(Exercise data)
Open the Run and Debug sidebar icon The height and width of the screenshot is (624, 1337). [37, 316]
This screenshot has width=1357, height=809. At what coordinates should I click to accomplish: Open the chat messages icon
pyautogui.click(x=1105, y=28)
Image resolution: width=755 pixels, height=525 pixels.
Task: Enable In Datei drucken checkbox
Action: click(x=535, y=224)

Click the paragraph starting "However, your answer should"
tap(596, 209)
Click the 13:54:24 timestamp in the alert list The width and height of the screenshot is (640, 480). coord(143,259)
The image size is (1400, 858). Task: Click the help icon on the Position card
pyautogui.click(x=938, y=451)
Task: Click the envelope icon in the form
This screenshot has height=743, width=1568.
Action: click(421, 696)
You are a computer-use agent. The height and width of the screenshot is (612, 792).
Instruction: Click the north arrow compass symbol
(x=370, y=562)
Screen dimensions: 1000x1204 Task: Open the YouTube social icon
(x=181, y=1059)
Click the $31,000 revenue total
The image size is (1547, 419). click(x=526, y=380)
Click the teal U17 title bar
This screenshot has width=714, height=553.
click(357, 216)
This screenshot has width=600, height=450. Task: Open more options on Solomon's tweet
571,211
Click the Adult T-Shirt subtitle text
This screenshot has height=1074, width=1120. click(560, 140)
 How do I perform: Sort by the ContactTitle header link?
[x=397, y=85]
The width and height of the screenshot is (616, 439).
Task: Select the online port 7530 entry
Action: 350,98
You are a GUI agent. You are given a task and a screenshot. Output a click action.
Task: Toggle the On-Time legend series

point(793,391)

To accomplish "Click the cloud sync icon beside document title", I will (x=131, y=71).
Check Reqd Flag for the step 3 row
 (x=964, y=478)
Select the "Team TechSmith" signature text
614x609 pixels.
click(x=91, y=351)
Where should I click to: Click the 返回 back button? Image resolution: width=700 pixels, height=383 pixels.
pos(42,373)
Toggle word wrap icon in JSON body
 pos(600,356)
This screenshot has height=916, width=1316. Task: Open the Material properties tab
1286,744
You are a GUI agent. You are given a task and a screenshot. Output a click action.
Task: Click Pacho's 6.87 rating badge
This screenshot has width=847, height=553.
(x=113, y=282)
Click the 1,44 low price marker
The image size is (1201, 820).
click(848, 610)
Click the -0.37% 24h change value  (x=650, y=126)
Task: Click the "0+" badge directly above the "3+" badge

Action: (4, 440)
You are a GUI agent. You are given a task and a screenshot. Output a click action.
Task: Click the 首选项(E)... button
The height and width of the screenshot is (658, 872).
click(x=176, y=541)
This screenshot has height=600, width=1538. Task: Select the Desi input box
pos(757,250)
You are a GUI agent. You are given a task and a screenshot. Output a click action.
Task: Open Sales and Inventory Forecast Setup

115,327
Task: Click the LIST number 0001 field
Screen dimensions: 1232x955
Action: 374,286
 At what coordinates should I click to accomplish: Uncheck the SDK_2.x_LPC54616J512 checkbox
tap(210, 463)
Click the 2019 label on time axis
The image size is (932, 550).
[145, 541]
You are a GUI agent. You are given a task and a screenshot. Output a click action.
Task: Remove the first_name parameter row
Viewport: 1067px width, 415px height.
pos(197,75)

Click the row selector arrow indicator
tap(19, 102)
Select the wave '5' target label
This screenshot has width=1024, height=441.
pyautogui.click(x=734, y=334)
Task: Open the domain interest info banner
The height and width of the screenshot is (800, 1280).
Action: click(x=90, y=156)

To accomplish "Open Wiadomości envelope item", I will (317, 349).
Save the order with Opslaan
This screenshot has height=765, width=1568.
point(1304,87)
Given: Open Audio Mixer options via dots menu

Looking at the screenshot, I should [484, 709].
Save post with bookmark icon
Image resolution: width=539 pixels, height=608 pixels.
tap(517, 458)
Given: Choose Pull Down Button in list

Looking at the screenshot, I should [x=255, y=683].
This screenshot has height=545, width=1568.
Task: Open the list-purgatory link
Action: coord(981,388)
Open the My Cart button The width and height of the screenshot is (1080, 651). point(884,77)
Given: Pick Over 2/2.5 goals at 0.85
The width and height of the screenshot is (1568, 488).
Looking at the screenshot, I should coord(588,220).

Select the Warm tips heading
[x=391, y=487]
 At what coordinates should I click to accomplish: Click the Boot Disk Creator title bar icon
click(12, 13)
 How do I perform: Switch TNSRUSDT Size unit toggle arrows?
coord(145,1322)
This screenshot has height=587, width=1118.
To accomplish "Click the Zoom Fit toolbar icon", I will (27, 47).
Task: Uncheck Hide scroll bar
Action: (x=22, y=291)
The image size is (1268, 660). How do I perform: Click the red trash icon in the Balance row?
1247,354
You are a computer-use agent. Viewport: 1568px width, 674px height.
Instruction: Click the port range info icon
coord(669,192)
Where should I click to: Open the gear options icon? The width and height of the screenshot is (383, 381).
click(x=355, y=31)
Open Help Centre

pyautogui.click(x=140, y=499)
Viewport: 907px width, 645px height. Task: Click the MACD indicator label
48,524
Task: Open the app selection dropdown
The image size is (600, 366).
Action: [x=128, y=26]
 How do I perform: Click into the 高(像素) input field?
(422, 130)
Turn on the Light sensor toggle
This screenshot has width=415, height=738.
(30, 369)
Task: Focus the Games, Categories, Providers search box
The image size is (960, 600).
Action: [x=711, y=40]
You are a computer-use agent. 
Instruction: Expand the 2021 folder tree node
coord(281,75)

(Work to complete) Please restate the records in full, word for word.

(Answer box)
Open the Run and Debug sidebar icon The height and width of the screenshot is (624, 1337). [37, 316]
This screenshot has width=1357, height=809. At what coordinates should I click to accomplish: Open the chat messages icon
pyautogui.click(x=1105, y=28)
Image resolution: width=755 pixels, height=525 pixels.
Task: Enable In Datei drucken checkbox
Action: click(x=535, y=224)

Click the paragraph starting "However, your answer should"
tap(596, 209)
Click the 13:54:24 timestamp in the alert list The width and height of the screenshot is (640, 480). coord(143,259)
The image size is (1400, 858). Task: Click the help icon on the Position card
pyautogui.click(x=938, y=451)
Task: Click the envelope icon in the form
This screenshot has height=743, width=1568.
Action: click(421, 696)
You are a computer-use agent. The height and width of the screenshot is (612, 792).
Instruction: Click the north arrow compass symbol
(x=370, y=562)
Screen dimensions: 1000x1204 Task: Open the YouTube social icon
(x=181, y=1059)
Click the $31,000 revenue total
The image size is (1547, 419). click(x=526, y=380)
Click the teal U17 title bar
This screenshot has width=714, height=553.
click(357, 216)
This screenshot has width=600, height=450. Task: Open more options on Solomon's tweet
571,211
Click the Adult T-Shirt subtitle text
This screenshot has height=1074, width=1120. click(560, 140)
 How do I perform: Sort by the ContactTitle header link?
[x=397, y=85]
The width and height of the screenshot is (616, 439).
Task: Select the online port 7530 entry
Action: 350,98
You are a GUI agent. You are given a task and a screenshot. Output a click action.
Task: Toggle the On-Time legend series

point(793,391)

To accomplish "Click the cloud sync icon beside document title", I will (x=131, y=71).
Check Reqd Flag for the step 3 row
 (x=964, y=478)
Select the "Team TechSmith" signature text
614x609 pixels.
click(x=91, y=351)
Where should I click to: Click the 返回 back button? Image resolution: width=700 pixels, height=383 pixels.
pos(42,373)
Toggle word wrap icon in JSON body
 pos(600,356)
This screenshot has height=916, width=1316. Task: Open the Material properties tab
1286,744
You are a GUI agent. You are given a task and a screenshot. Output a click action.
Task: Click Pacho's 6.87 rating badge
This screenshot has width=847, height=553.
(x=113, y=282)
Click the 1,44 low price marker
The image size is (1201, 820).
click(848, 610)
Click the -0.37% 24h change value  (x=650, y=126)
Task: Click the "0+" badge directly above the "3+" badge

Action: (4, 440)
You are a GUI agent. You are given a task and a screenshot. Output a click action.
Task: Click the 首选项(E)... button
The height and width of the screenshot is (658, 872).
click(x=176, y=541)
This screenshot has height=600, width=1538. Task: Select the Desi input box
pos(757,250)
You are a GUI agent. You are given a task and a screenshot. Output a click action.
Task: Open Sales and Inventory Forecast Setup

115,327
Task: Click the LIST number 0001 field
Screen dimensions: 1232x955
Action: 374,286
 At what coordinates should I click to accomplish: Uncheck the SDK_2.x_LPC54616J512 checkbox
tap(210, 463)
Click the 2019 label on time axis
The image size is (932, 550).
[145, 541]
You are a GUI agent. You are given a task and a screenshot. Output a click action.
Task: Remove the first_name parameter row
Viewport: 1067px width, 415px height.
pos(197,75)

Click the row selector arrow indicator
tap(19, 102)
Select the wave '5' target label
This screenshot has width=1024, height=441.
pyautogui.click(x=734, y=334)
Task: Open the domain interest info banner
The height and width of the screenshot is (800, 1280).
Action: click(x=90, y=156)

To accomplish "Open Wiadomości envelope item", I will (317, 349).
Save the order with Opslaan
This screenshot has height=765, width=1568.
point(1304,87)
Given: Open Audio Mixer options via dots menu

Looking at the screenshot, I should [484, 709].
Save post with bookmark icon
Image resolution: width=539 pixels, height=608 pixels.
tap(517, 458)
Given: Choose Pull Down Button in list

Looking at the screenshot, I should [x=255, y=683].
This screenshot has height=545, width=1568.
Task: Open the list-purgatory link
Action: coord(981,388)
Open the My Cart button The width and height of the screenshot is (1080, 651). point(884,77)
Given: Pick Over 2/2.5 goals at 0.85
The width and height of the screenshot is (1568, 488).
Looking at the screenshot, I should coord(588,220).

Select the Warm tips heading
[x=391, y=487]
 At what coordinates should I click to accomplish: Click the Boot Disk Creator title bar icon
click(12, 13)
 How do I perform: Switch TNSRUSDT Size unit toggle arrows?
coord(145,1322)
This screenshot has height=587, width=1118.
To accomplish "Click the Zoom Fit toolbar icon", I will (27, 47).
Task: Uncheck Hide scroll bar
Action: (x=22, y=291)
The image size is (1268, 660). How do I perform: Click the red trash icon in the Balance row?
1247,354
You are a computer-use agent. Viewport: 1568px width, 674px height.
Instruction: Click the port range info icon
coord(669,192)
Where should I click to: Open the gear options icon? The width and height of the screenshot is (383, 381).
click(x=355, y=31)
Open Help Centre

pyautogui.click(x=140, y=499)
Viewport: 907px width, 645px height. Task: Click the MACD indicator label
48,524
Task: Open the app selection dropdown
The image size is (600, 366).
Action: [x=128, y=26]
 How do I perform: Click into the 高(像素) input field?
(422, 130)
Turn on the Light sensor toggle
This screenshot has width=415, height=738.
(30, 369)
Task: Focus the Games, Categories, Providers search box
The image size is (960, 600).
Action: [x=711, y=40]
You are a computer-use agent. 
Instruction: Expand the 2021 folder tree node
coord(281,75)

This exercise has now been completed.